■ **Provided information**

>>>>

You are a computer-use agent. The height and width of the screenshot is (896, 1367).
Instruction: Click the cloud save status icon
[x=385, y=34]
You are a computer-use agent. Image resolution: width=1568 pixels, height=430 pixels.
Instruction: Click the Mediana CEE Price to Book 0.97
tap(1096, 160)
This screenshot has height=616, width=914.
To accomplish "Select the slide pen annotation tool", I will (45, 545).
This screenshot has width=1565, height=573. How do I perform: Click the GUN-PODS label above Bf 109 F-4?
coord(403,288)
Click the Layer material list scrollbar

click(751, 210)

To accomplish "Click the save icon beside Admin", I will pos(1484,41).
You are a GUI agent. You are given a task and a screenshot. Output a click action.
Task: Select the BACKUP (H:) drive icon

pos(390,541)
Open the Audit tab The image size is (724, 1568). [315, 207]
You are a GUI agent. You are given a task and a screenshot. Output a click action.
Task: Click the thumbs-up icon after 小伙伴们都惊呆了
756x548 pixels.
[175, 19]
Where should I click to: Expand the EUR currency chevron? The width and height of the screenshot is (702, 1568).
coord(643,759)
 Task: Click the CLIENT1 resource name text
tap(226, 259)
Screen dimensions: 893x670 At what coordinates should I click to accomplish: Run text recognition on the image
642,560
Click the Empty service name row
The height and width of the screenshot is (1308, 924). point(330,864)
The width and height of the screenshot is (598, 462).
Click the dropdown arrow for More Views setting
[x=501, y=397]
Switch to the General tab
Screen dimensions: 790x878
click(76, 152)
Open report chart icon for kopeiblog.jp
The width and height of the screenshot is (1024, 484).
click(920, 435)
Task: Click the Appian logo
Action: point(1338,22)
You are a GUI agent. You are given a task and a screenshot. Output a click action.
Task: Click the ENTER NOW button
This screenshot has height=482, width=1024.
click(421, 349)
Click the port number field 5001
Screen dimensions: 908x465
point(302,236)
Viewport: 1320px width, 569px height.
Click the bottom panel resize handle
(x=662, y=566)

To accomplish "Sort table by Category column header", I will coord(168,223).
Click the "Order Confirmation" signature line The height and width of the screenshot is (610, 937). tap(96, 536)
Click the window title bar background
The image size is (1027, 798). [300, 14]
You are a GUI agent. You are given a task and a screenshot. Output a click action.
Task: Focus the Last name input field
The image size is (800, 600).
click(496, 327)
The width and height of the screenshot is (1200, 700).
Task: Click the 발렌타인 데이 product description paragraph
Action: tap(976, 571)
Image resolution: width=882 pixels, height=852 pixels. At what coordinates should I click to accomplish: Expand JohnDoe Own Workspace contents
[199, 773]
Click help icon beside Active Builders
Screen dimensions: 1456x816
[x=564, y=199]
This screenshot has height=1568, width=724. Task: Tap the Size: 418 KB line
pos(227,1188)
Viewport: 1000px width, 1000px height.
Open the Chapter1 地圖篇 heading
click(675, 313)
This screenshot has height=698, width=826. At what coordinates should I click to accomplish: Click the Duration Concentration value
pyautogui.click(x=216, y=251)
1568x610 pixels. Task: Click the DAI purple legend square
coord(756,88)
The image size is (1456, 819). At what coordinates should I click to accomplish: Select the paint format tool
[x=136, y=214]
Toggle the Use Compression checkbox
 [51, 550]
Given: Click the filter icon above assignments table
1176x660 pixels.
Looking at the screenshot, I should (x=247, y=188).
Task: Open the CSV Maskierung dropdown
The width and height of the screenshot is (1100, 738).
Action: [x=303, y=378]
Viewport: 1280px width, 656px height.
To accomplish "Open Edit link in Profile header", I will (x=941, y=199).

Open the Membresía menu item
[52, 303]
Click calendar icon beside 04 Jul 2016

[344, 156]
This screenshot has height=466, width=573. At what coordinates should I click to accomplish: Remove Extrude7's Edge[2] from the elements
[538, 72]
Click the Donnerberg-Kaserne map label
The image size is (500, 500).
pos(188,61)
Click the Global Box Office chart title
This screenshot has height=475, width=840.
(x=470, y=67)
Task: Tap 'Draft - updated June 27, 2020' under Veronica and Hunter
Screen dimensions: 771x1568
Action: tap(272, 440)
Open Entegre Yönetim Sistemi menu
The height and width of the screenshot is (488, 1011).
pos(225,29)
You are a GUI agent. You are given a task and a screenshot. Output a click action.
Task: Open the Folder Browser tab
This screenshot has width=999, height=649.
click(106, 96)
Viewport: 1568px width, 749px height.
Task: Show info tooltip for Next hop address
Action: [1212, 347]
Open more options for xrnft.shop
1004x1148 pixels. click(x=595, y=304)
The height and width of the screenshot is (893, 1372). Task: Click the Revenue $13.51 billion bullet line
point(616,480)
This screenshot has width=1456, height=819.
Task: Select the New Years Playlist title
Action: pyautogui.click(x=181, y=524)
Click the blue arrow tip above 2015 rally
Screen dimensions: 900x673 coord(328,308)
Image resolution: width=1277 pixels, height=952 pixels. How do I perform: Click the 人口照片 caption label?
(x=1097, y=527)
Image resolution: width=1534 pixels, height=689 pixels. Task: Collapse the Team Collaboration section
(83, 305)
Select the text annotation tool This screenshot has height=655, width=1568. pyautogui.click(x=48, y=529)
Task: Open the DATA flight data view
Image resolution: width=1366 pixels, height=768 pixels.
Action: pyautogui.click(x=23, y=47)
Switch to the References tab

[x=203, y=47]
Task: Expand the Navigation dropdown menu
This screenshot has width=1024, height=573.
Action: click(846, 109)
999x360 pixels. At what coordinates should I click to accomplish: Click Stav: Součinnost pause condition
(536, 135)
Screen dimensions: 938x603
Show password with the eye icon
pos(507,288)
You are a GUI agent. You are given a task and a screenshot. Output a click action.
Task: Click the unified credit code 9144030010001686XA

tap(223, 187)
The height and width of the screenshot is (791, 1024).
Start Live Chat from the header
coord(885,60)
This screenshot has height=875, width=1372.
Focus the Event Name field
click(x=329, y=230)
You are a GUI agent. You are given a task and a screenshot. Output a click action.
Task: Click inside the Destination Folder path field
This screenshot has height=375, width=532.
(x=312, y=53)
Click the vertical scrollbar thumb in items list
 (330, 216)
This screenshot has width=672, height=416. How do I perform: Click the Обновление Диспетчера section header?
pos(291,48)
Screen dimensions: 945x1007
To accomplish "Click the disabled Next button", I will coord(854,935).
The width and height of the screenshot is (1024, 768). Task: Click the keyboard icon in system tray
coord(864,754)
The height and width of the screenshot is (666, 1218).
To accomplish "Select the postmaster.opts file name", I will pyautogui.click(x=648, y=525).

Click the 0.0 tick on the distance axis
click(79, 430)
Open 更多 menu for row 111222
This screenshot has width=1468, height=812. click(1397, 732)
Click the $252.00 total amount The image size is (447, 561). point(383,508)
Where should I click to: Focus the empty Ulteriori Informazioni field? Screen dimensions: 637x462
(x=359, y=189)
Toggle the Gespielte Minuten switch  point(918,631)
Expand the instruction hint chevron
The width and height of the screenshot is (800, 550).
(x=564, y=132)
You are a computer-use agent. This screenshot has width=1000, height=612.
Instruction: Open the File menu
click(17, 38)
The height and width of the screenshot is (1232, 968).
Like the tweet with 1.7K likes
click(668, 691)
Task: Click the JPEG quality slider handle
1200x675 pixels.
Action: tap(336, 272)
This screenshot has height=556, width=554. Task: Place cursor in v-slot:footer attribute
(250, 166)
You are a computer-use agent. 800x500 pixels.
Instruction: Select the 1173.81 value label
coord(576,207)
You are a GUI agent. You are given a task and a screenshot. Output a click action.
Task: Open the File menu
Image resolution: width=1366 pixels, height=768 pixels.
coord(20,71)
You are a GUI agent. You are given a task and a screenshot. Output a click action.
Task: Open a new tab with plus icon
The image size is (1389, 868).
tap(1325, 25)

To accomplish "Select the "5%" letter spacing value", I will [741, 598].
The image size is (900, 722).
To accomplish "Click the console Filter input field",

<<<<

■ **What is expected**
The output should be exactly the lines above from the line containing "Screen dimensions: 893x670" to the line containing "Viewport: 1000px width, 1000px height.", inclusive, with no other lines.

■ **Response to this task**
Screen dimensions: 893x670 At what coordinates should I click to accomplish: Run text recognition on the image
642,560
Click the Empty service name row
The height and width of the screenshot is (1308, 924). point(330,864)
The width and height of the screenshot is (598, 462).
Click the dropdown arrow for More Views setting
[x=501, y=397]
Switch to the General tab
Screen dimensions: 790x878
click(76, 152)
Open report chart icon for kopeiblog.jp
The width and height of the screenshot is (1024, 484).
click(920, 435)
Task: Click the Appian logo
Action: point(1338,22)
You are a GUI agent. You are given a task and a screenshot. Output a click action.
Task: Click the ENTER NOW button
This screenshot has height=482, width=1024.
click(421, 349)
Click the port number field 5001
Screen dimensions: 908x465
point(302,236)
Viewport: 1320px width, 569px height.
Click the bottom panel resize handle
(x=662, y=566)

To accomplish "Sort table by Category column header", I will coord(168,223).
Click the "Order Confirmation" signature line The height and width of the screenshot is (610, 937). tap(96, 536)
Click the window title bar background
The image size is (1027, 798). [300, 14]
You are a GUI agent. You are given a task and a screenshot. Output a click action.
Task: Focus the Last name input field
The image size is (800, 600).
click(496, 327)
The width and height of the screenshot is (1200, 700).
Task: Click the 발렌타인 데이 product description paragraph
Action: tap(976, 571)
Image resolution: width=882 pixels, height=852 pixels. At what coordinates should I click to accomplish: Expand JohnDoe Own Workspace contents
[199, 773]
Click help icon beside Active Builders
Screen dimensions: 1456x816
[x=564, y=199]
This screenshot has height=1568, width=724. Task: Tap the Size: 418 KB line
pos(227,1188)
Viewport: 1000px width, 1000px height.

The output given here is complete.